> _WHAT THIS TASK INVOLVES_: Nothing but the lines from the one with "World (343, 32)" through the final line of the listing should appear in the answer, each copied exactly.

(DATASET EXTRACT)

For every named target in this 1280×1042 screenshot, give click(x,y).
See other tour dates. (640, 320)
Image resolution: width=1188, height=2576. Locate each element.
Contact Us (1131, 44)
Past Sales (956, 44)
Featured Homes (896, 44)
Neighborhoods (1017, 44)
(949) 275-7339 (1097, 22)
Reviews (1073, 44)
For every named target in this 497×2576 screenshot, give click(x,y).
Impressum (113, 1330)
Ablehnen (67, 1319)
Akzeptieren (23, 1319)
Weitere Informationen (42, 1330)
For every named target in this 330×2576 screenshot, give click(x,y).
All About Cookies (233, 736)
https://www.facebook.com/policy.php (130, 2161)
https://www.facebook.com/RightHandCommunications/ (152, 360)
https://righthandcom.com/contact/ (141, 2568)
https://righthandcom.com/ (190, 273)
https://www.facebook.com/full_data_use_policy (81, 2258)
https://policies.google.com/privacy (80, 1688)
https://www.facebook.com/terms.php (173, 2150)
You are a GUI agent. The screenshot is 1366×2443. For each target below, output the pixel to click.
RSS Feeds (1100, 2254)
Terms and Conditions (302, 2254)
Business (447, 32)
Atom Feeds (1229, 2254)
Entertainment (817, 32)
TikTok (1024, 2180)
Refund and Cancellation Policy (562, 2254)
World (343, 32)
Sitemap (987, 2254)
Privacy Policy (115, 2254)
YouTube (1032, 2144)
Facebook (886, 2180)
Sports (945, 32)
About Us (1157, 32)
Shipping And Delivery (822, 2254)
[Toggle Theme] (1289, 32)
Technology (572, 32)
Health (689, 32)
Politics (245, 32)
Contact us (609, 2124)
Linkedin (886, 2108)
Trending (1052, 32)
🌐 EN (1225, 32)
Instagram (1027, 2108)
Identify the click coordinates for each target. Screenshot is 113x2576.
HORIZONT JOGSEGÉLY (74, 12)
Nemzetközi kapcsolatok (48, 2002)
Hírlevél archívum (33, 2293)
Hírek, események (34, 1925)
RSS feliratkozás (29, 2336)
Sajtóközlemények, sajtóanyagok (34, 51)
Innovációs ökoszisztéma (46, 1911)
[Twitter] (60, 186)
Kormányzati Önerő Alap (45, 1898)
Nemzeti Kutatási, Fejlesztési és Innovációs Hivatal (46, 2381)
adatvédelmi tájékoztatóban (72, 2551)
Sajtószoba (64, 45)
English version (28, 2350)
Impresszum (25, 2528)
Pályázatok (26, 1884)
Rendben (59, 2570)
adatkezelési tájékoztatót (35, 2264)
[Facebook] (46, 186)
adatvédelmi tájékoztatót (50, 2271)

(End DATASET EXTRACT)

> _WRITTEN ANSWER_:
World (343, 32)
Sitemap (987, 2254)
Privacy Policy (115, 2254)
YouTube (1032, 2144)
Facebook (886, 2180)
Sports (945, 32)
About Us (1157, 32)
Shipping And Delivery (822, 2254)
[Toggle Theme] (1289, 32)
Technology (572, 32)
Health (689, 32)
Politics (245, 32)
Contact us (609, 2124)
Linkedin (886, 2108)
Trending (1052, 32)
🌐 EN (1225, 32)
Instagram (1027, 2108)
Identify the click coordinates for each target. Screenshot is 113x2576.
HORIZONT JOGSEGÉLY (74, 12)
Nemzetközi kapcsolatok (48, 2002)
Hírlevél archívum (33, 2293)
Hírek, események (34, 1925)
RSS feliratkozás (29, 2336)
Sajtóközlemények, sajtóanyagok (34, 51)
Innovációs ökoszisztéma (46, 1911)
[Twitter] (60, 186)
Kormányzati Önerő Alap (45, 1898)
Nemzeti Kutatási, Fejlesztési és Innovációs Hivatal (46, 2381)
adatvédelmi tájékoztatóban (72, 2551)
Sajtószoba (64, 45)
English version (28, 2350)
Impresszum (25, 2528)
Pályázatok (26, 1884)
Rendben (59, 2570)
adatkezelési tájékoztatót (35, 2264)
[Facebook] (46, 186)
adatvédelmi tájékoztatót (50, 2271)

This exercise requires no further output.